Opere d’arte futuriste appese alle pareti di un salotto arioso. Massimo Giletti ci riceve nella sua magione romana dopo una giornata di lavoro. Partiamo dall’inizio: Massimo Giletti nasce a Mixer. «Ho una fotografia di là: eravamo tanti ragazzini in un mondo nuovo dove la tv iniziava a essere dominus. Per noi c’era un futuro che per un ragazzo, oggi, non vedo. Un conduttore come Minoli poteva investire su uno come me, senza esperienza».
Come nasce la passione del giornalismo?
«Dopo la laurea sono andato in Inghilterra, poi ho lavorato nell’azienda tessile di mio padre. Alla fine ho scelto Minoli: ero attratto da lui».
E come la presero in famiglia?
«Mi dissero che la televisione è per i cretini. Io mi diedi un anno di tentativi dopo il quale, se non fosse andata, avrei cercato un’altra strada».
Giletti ce l’avrebbe fatta, oggi?
«Difficilmente. Poi la mia è stata una ricerca. Le ultime trasmissioni con Zucchero e Mogol lo dimostrano: c’è sempre qualcosa di nuovo su cui cimentarsi. La ricerca riguarda anche l’ amore».
A proposito, si è fatto un gran parlare di sue presunte liaison: prima con la Moretti, poi con Ambra…
«Con Ambra ho un bel rapporto personale che non ha nulla a che vedere col sesso. La Moretti è un altro mondo. Ma non voglio parlarne».
Torniamo alla tv: siamo passati dagli uomini di prodotto a quelli di apparato?
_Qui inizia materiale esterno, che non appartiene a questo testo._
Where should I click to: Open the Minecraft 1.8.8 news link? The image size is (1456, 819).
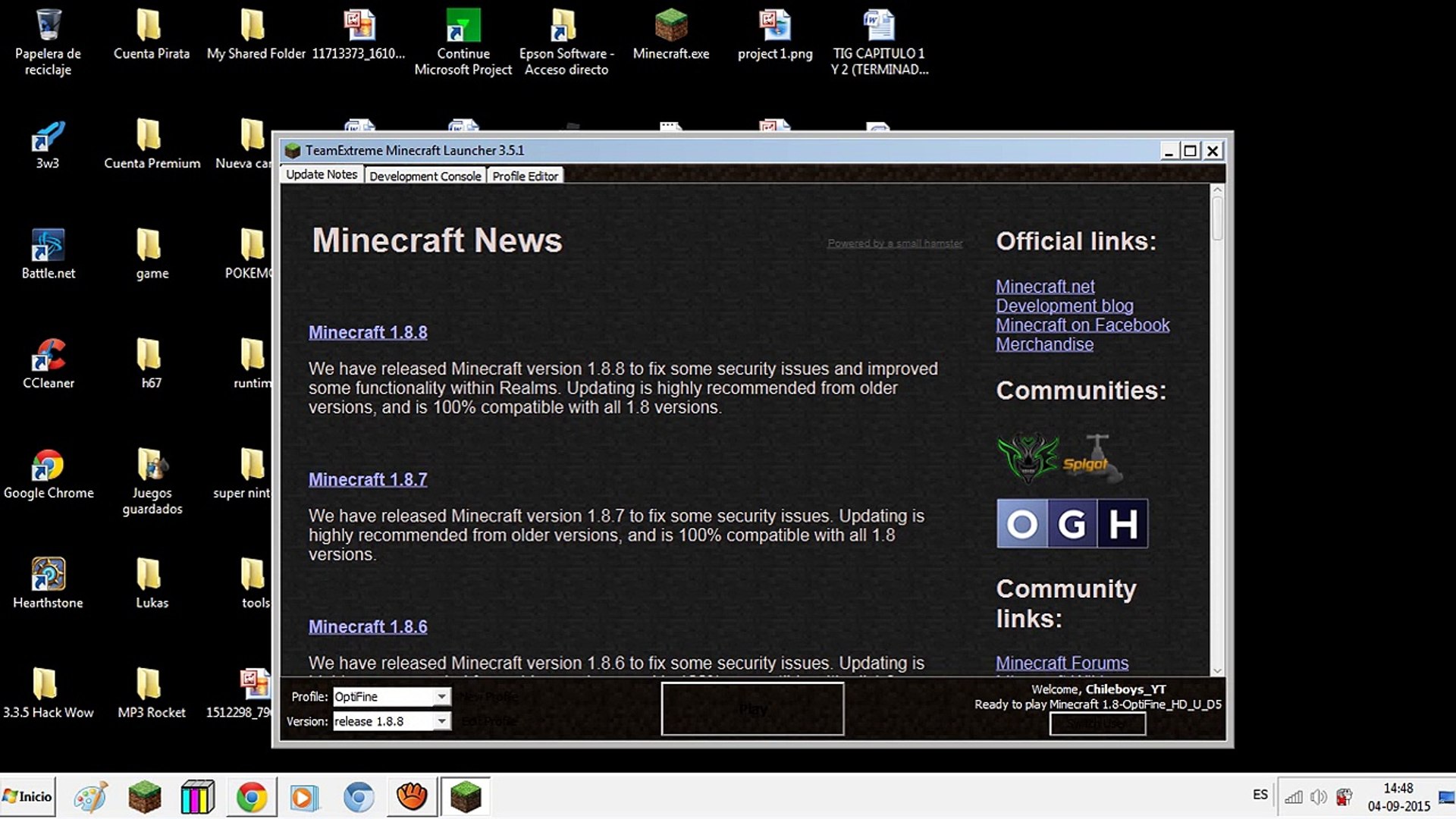click(x=368, y=332)
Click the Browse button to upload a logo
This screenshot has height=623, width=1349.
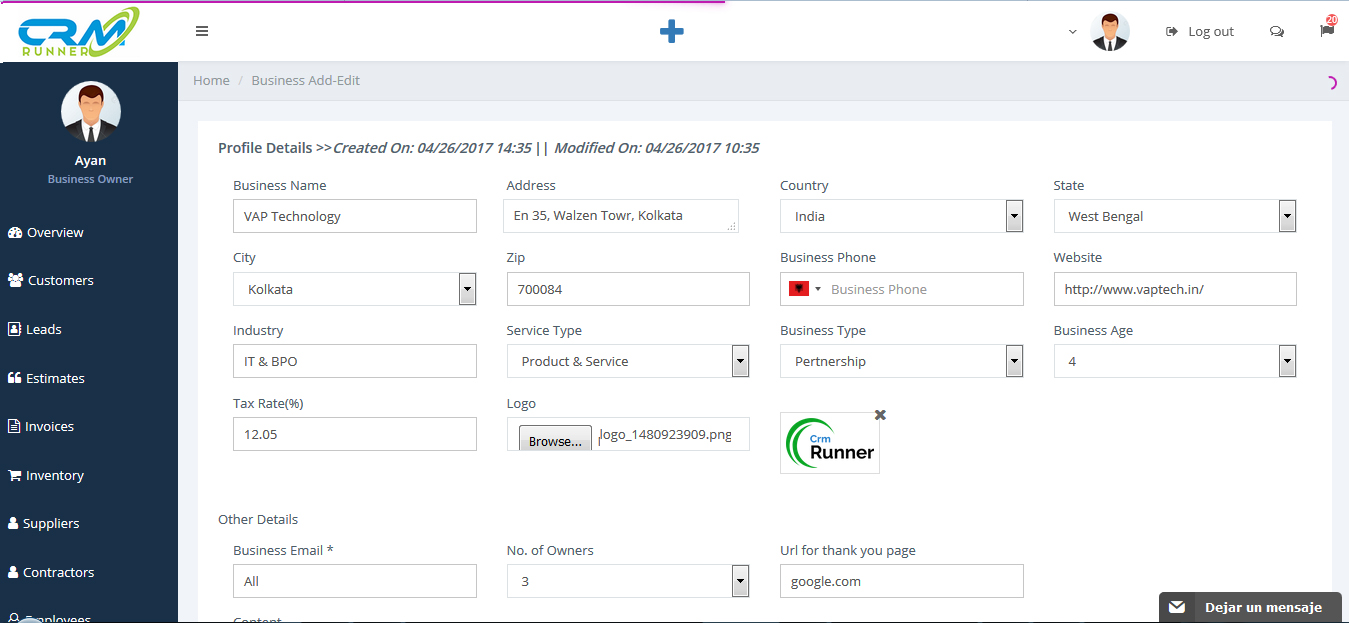[554, 439]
«Chi comanda vuole il controllo del prodotto, non lavorare per esso. C’ è carenza umana che è la risorsa necessaria per fare la tv: abbiamo sperperato un tesoro immenso. Bisognerebbe tornare a investire su risorse umane e meritocrazia».
Cosa pensa delle nomine appena fatte in Rai?
«Son nomine di gente che conosce la tv. A me interessa che chi comanda mi dia la possibilità di produrre bene, cosa che troppo spesso non mi è stata data.
Spero vengano fatte buone scelte e di non dover battagliare per lavorare».
Quanto a produzioni, L’Arena funziona da sempre e Viva Mogol è stato un successo…
«Per Mogol ho fatto un lavoro importante con Gianmarco Mazzi, ex direttore artistico di Sanremo. Esco rafforzato in termini di esperienze».
Altre serate in programma?
«A breve vedrò il direttore generale e capiremo cosa sarà del mio domani».
Talvolta la accusano di populismo: la fa arrabbiare?
«Se evidenziare che un signore che si è seduto per un giorno in un consiglio regionale per questo porta a casa 3 mila euro al mese è essere populisti, allora lo sono e lo sarò».
In Rai si parla di innovazione, ma tornano: Baudo, Santoro e Lerner.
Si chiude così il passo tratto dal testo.